Tag Archives: mean

Square sum and Arithmetic mean

I came across this coding question where one is given as input a sequence of n numbers, say  a_{1}, a_{2},...., a_{n}   and one has to output the number (need not be one of the input values) which would minimize the difference from that number squared and summed over all numbers in the input sequence i.e. if that number is K, then this sum

\displaystyle \sum_{i=1}^{n} (a_{i} - X)^{2} calculated over \forall X \in R is minimum when X=K.

My first guess was that number would be either mean or median. After taking a few small examples, I could see that median wouldn't be the desired answer. So, I submitted my solution by calculating the mean of the numbers and it was accepted by the system.

But, I had to convince myself that this squared sum of differences of a sequence is indeed the minimum only about the arithmetic mean.

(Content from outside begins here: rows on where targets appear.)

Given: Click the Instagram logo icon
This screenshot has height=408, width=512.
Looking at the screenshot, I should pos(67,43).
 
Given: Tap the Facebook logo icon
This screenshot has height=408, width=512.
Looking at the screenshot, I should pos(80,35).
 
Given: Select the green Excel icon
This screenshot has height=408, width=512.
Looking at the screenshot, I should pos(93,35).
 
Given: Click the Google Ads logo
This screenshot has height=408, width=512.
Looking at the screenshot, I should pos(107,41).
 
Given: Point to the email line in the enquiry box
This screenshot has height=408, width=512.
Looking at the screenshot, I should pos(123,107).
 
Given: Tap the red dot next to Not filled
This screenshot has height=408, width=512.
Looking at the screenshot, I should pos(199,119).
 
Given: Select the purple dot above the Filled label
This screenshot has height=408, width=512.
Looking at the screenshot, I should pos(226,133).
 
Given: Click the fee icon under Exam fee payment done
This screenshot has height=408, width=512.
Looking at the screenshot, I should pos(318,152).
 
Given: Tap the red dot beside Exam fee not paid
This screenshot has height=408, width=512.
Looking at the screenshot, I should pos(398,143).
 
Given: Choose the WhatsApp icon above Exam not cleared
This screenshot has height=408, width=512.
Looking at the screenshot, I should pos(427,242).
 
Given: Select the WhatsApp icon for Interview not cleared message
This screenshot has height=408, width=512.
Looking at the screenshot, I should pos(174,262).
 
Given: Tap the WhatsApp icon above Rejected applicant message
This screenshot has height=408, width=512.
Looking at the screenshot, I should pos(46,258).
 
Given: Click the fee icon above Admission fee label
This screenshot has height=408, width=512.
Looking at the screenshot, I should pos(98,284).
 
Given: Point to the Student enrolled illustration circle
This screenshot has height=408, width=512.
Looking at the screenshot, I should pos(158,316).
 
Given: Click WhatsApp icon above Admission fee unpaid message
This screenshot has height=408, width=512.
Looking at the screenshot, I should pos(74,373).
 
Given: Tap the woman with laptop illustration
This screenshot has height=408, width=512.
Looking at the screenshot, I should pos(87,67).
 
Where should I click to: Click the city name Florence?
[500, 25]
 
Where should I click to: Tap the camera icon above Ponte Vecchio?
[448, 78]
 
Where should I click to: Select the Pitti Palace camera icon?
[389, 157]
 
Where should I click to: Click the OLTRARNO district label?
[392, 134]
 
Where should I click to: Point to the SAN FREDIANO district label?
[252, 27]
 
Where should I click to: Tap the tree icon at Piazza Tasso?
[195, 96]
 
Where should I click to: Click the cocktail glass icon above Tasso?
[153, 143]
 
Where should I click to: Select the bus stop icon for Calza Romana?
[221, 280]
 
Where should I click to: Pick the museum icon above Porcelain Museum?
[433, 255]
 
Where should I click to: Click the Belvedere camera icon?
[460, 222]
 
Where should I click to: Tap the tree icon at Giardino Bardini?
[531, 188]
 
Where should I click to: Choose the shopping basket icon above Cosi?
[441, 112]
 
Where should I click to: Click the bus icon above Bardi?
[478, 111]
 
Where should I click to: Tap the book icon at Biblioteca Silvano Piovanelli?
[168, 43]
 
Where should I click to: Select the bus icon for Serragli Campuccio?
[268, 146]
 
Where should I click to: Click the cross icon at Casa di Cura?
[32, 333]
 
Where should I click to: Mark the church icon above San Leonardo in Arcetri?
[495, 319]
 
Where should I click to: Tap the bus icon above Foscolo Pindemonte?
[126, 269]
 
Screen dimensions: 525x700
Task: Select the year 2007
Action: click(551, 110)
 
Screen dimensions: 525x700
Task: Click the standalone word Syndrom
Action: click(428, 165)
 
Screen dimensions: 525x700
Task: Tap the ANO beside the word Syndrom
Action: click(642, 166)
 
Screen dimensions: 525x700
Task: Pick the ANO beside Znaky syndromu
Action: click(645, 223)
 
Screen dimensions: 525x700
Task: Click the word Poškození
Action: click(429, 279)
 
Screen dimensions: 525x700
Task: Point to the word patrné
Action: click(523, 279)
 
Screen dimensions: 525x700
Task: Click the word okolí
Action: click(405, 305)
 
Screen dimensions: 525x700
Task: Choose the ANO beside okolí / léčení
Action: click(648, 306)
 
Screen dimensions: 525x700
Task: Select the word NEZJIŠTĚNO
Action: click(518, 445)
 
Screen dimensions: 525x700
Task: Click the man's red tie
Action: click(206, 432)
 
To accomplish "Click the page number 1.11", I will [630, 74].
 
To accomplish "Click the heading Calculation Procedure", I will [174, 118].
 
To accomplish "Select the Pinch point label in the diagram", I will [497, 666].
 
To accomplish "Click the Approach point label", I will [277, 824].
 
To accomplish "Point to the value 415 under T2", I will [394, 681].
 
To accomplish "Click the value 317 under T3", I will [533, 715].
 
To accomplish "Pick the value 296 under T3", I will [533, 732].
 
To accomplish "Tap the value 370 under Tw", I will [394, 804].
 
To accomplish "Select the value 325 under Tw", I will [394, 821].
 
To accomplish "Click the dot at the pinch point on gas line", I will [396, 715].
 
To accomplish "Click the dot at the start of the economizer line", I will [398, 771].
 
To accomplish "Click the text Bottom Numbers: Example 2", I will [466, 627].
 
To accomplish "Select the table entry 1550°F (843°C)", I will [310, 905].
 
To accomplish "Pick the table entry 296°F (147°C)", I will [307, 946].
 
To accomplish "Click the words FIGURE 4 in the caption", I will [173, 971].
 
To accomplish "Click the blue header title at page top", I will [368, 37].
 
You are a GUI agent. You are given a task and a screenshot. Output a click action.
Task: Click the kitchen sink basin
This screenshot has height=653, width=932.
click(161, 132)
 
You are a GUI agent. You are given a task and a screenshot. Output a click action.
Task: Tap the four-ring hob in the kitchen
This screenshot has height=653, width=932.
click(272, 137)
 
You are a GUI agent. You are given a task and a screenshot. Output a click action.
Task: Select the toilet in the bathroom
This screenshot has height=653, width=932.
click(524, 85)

Hence, I did the following elementary mathematical proof to convince myself.

Let's calculate the square sums across, a number X, which is  \delta away from M. So, X = M + \delta  where \delta \neq 0 . Let's see that difference of square sum calculated about mean, S_{M}, is always lesser than square sum calculated, S_{X} about any other number X.

Arithmetic Mean, M = \frac {\displaystyle \sum_{i=1}^{n} a_{i}}{n} 
S_{M} = \displaystyle \sum_{i=1}^{n} (a_{i} - M)^{2} 
S_{X} = \displaystyle \sum_{i=1}^{n} (a_{i} - X)^{2}

S_{X} - S_{M}  
= \displaystyle \sum_{i=1}^{n} (a_{i} - X)^{2} - \sum_{i=1}^{n} (a_{i} - M)^{2}
= \displaystyle \sum_{i=1}^{n} [(a_{i} - X)^{2} - (a_{i} - M)^{2}]
= \displaystyle \sum_{i=1}^{n} [X^{2} - M^{2} - 2 a_{i} (X - M)]
= \displaystyle \sum_{i=1}^{n} [(M + \delta)^{2} - M^{2} - 2 a_{i} (M + \delta - M)] [Since, X = M + \delta]
= \displaystyle \sum_{i=1}^{n} [\delta^{2} + 2 M \delta - 2 a_{i} (\delta)]
= n (\delta^{2} + 2 M \delta)  - 2 \delta \displaystyle \sum_{i=1}^{n}  a_{i}  
= n \delta^{2} + 2 n M \delta - 2 \delta (n M)  [From definition of mean]
= n \delta^{2}
> 0 [Since \delta \neq 0 ]

Hence proved, S_{X} - S_{M} > 0 .

Hence proved that arithmetic mean is the right choice for minimizing the square difference sums of a given sequence of numbers.